In a rather surprising development, the 7th Circuit Court of Appeals recently handed down a decision resurrecting a plaintiff’s negligence case against Costco. I know, from painful personal experience, that federal court judges are not particularly excited to see personal injury cases on their dockets. So any helpful injury cases out of a federal court merits some discussion.
In Cruz v. Costco the plaintiff, Reyna Cruz fell while shopping in a Costco Food Court. She filed a lawsuit against Costco alleging that it had failed to clean up a Smoothie that had been spilled on the floor. Costco moved to toss the case arguing that it did not have constructive notice of the spill, so a jury could not find it negligent. The trial judge agreed and booted the case. Ms. Cruz appealed.
The facts showed that Ms. Cruz fell at roughly 1:13 pm. Costco had the Food Court under video surveillance and there was video of the area in question from 12:45 pm(roughly 30 minutes before the incident) until 1:45 pm. For nearly 30 minutes prior to the plaintiff’s fall, the video showed customers in the area. The video did not show a smoothie spill or a customer purchasing a Smoothie.
At 1:09 pm the video showed a woman in the Food Court. The woman was pushing a shopping cart with her daughter in the cart. At 1:10 the woman bent over to pick up a red item that either she or her daughter dropped. It was unclear what the item was.
At 1:13, Cruz fell. A Costco manager immediately responded but did not recall seeing anything on the floor. Two other Costco employees were seen on the video wiping around the area where Cruz fell, one with a mop and the other using a cloth or rag. After the area was cleaned a “Wet Floor” sign was set up.
The Costco Manager created an Incident Report where he wrote the Cruz fell on a Smoothie that was dropped by a customer. He also noted there was a substance or liquid on the floor. Specifically he noted there were 5 drops of Smoothie on the floor.

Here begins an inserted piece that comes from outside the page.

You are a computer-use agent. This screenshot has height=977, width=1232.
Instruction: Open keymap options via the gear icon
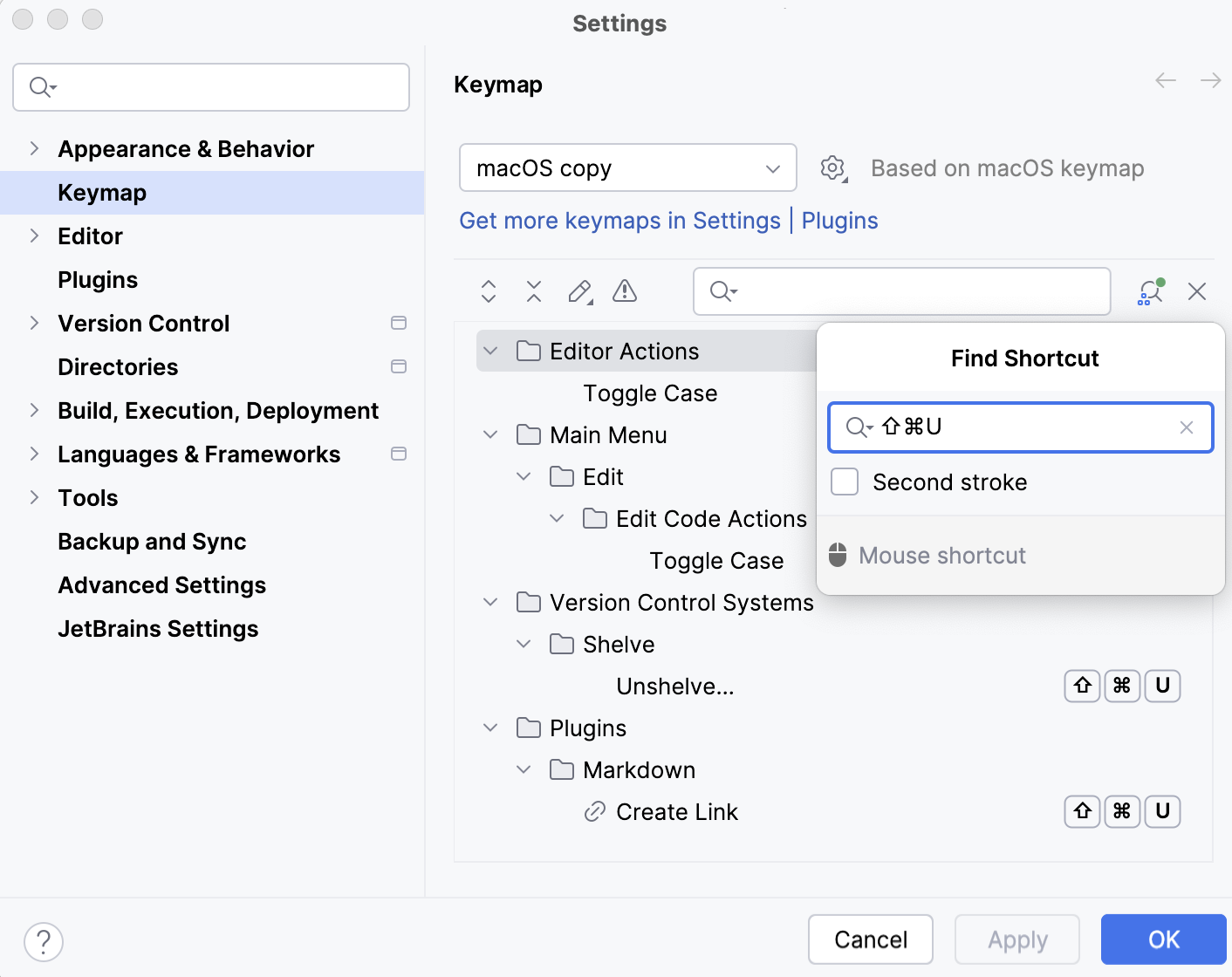[832, 167]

Costco’s motion to have the case tossed argued that there was no evidence that would allow a jury to conclude that the Smoothie had been on the floor long enough to establish constructive notice – i.e. that Costco should have known. The trial court agreed and tossed the case. Ms. Cruz then appealed.

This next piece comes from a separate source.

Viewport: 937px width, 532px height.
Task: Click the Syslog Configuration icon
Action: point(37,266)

In the Appellate Opinion, the 7th Circuit noted the business owners can be liable for injuries from foreign substances on flooring – if the customer can establish the business owner had constructive notice – by proving that the condition existed for a sufficiently long time so that a reasonably careful business owner should have discovered it.
In examining the evidence the 7th Circuit went on to note the a jury could indeed have found that the Smoothie was on the floor long enough for Costco to have constructive notice. The Appellate Court first pointed to the Incident Report which acknowledged Smoothie droplets on the floor. Additionally, the video showed customers and employees pointing to an area on the floor – evidence of a spill. And Costco employees wiped the area up. The Court concluded there was sufficient evidence to create a jury question as to whether Cruz fell on Smoothie droplets.
The next issue was how long a jury could conclude the droplets were on the floor. The Appellate Court noted that the video demonstrated that for at least 28 minutes prior to her fall there had been no clean up of the droplets. Consequently, a reasonable jury could conclude that the droplets had been present for longer than 28 minutes. The Appellate Court noted that Cruz had indeed presented evidence 1) that there was Smoothie droplets on the floor and 2) those droplets were present for at least 28 minutes. The Opinion noted that a reasonable jury could indeed have found that Costco should have discovered the spill if it was there for 28 minute, and importantly, that Costco had constructive notice.
The 7th Circuit reversed the trial court’s ruling and held that Cruz could go to trial on her negligence claim.